§ Activity
All of the listing below must be repeated word for word. Pictures are the only thing to omit.

§ Dataset extract
# # # # # # #
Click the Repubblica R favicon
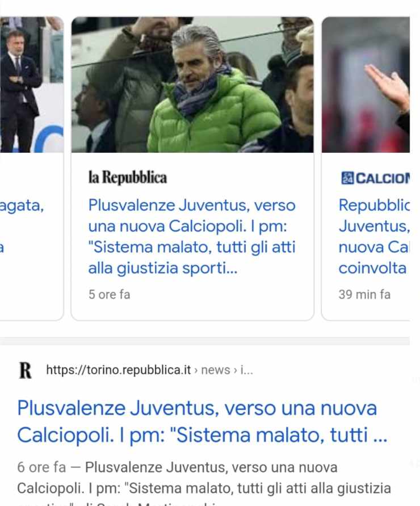420x506 pixels. 26,370
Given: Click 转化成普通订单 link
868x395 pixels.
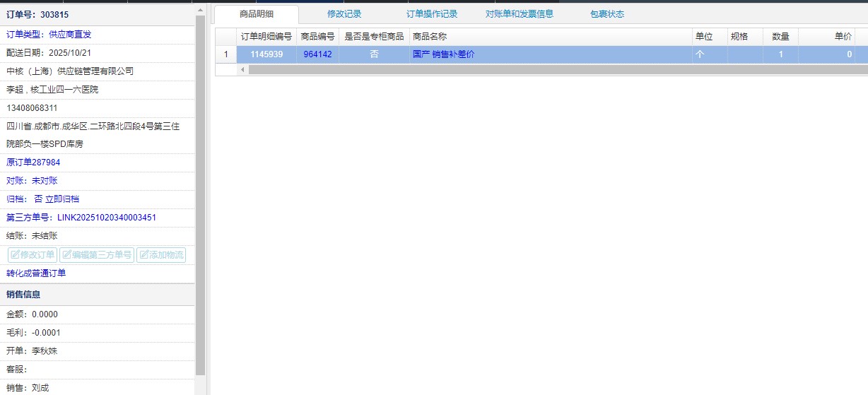Looking at the screenshot, I should [36, 273].
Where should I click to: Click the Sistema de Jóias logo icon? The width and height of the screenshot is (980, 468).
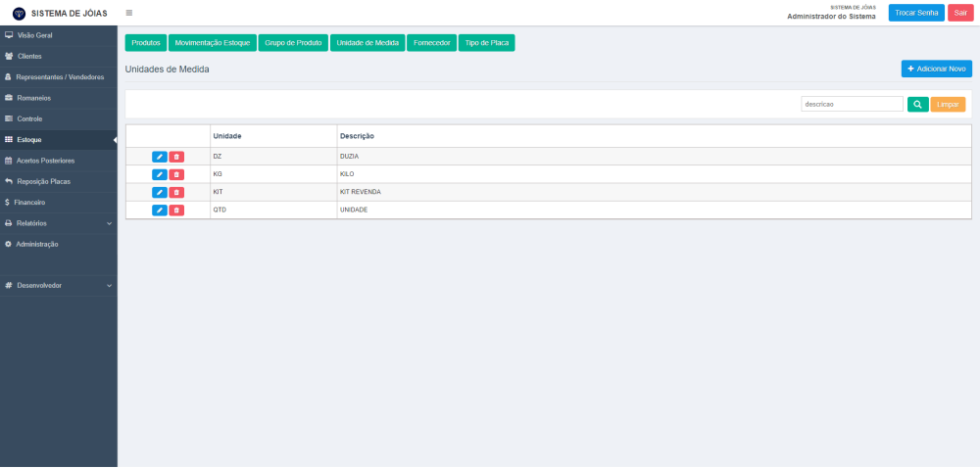[x=19, y=13]
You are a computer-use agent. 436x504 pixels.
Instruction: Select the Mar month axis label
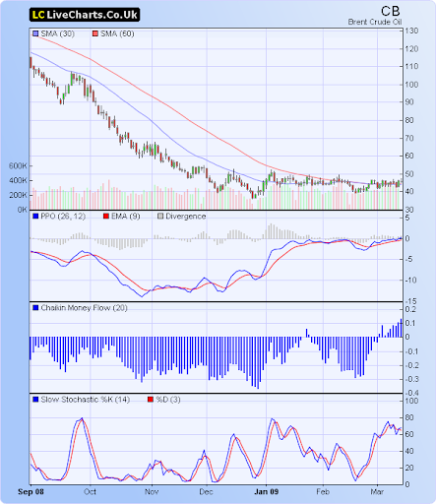pyautogui.click(x=377, y=491)
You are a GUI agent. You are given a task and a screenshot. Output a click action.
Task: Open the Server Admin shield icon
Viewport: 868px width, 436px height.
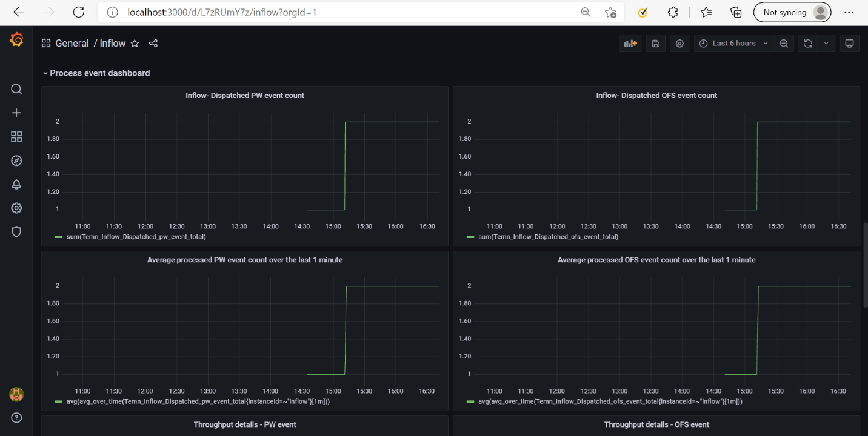point(16,232)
# # # # # # #
§ Reply to the exercise
Click the Repubblica R favicon
420x506 pixels. 26,370
Given: Click 转化成普通订单 link
868x395 pixels.
Looking at the screenshot, I should [36, 273].
Where should I click to: Click the Sistema de Jóias logo icon? The width and height of the screenshot is (980, 468).
[x=19, y=13]
You are a computer-use agent. 436x504 pixels.
Instruction: Select the Mar month axis label
pyautogui.click(x=377, y=491)
You are a GUI agent. You are given a task and a screenshot. Output a click action.
Task: Open the Server Admin shield icon
Viewport: 868px width, 436px height.
point(16,232)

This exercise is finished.